# Saved data entries:
▼▼▼
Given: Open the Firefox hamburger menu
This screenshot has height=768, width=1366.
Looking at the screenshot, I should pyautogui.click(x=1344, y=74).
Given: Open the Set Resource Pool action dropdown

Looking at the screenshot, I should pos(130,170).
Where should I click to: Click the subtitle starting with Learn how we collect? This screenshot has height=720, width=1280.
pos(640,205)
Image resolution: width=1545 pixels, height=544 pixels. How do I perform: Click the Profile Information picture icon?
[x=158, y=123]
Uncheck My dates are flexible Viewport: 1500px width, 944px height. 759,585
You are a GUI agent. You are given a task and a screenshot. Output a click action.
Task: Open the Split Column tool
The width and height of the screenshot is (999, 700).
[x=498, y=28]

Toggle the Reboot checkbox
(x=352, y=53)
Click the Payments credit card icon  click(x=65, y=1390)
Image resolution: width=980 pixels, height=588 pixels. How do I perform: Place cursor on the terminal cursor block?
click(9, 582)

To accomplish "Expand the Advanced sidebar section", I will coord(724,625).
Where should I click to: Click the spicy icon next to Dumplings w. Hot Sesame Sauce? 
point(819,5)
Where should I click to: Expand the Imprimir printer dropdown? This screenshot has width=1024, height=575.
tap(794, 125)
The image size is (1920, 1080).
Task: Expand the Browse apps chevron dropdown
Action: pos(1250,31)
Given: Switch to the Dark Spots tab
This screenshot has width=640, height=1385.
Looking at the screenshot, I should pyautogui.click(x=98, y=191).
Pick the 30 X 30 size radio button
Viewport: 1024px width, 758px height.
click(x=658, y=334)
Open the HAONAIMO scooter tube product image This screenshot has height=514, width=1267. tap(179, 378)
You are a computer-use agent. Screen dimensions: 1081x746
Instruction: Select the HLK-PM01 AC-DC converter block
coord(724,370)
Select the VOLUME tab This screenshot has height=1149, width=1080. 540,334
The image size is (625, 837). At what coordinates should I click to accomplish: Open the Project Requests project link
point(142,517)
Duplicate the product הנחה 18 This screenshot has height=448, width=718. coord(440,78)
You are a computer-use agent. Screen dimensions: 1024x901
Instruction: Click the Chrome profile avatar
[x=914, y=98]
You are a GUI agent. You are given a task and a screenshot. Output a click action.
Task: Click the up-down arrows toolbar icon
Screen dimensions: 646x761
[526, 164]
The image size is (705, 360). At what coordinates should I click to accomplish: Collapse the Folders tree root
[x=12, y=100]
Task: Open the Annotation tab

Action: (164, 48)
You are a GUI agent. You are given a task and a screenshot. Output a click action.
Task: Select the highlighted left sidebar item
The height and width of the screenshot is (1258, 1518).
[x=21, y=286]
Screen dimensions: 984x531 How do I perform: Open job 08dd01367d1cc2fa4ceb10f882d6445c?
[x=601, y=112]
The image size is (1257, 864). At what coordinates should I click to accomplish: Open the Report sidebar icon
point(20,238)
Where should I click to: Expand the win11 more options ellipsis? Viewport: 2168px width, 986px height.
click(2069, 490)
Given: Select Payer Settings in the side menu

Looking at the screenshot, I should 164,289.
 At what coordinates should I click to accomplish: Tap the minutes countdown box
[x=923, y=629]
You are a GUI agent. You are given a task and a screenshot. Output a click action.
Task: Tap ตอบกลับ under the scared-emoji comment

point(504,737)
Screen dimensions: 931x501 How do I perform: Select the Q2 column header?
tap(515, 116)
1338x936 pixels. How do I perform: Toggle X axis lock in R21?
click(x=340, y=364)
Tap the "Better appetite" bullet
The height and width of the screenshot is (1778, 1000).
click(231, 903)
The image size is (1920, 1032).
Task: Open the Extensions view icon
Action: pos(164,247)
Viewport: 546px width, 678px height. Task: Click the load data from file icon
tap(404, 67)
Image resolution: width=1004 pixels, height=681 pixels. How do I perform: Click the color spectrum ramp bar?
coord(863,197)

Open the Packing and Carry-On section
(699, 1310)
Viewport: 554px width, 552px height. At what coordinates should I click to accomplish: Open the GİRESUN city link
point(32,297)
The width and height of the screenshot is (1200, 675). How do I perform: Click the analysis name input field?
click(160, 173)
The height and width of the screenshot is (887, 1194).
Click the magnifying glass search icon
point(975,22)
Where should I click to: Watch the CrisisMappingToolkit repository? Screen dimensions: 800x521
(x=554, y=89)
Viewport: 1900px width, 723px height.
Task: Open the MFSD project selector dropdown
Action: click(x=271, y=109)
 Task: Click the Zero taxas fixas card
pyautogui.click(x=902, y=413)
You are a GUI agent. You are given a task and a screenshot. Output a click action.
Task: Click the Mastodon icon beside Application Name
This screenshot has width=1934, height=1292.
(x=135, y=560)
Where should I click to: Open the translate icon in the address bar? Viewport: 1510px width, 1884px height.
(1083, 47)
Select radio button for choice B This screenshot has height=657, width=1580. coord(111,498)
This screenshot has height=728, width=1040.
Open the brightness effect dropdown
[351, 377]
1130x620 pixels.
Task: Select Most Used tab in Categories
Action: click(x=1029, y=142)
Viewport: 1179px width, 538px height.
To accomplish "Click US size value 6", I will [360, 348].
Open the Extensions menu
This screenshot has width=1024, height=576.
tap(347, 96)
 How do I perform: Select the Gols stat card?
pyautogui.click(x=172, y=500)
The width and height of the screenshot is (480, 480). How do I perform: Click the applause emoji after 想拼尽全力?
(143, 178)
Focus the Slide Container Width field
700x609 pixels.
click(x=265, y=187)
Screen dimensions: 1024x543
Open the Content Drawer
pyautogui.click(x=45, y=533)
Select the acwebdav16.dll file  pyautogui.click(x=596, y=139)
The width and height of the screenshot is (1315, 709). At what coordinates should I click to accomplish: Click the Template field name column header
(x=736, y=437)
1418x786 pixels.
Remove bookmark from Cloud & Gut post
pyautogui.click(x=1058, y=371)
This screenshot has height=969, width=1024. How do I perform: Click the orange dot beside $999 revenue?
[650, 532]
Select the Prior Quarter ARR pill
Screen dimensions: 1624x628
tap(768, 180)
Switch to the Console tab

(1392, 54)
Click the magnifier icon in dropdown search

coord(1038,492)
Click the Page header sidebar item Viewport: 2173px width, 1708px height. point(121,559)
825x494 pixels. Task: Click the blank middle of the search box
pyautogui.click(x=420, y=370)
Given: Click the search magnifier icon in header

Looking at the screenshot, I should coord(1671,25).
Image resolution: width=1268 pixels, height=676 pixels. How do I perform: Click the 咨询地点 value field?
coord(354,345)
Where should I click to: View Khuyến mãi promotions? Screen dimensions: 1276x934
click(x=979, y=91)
▲▲▲
# What you should do:
Find the lines that mention "product" in the entries and show them.

# Exercise solution:
Open the HAONAIMO scooter tube product image This screenshot has height=514, width=1267. tap(179, 378)
Duplicate the product הנחה 18 This screenshot has height=448, width=718. coord(440,78)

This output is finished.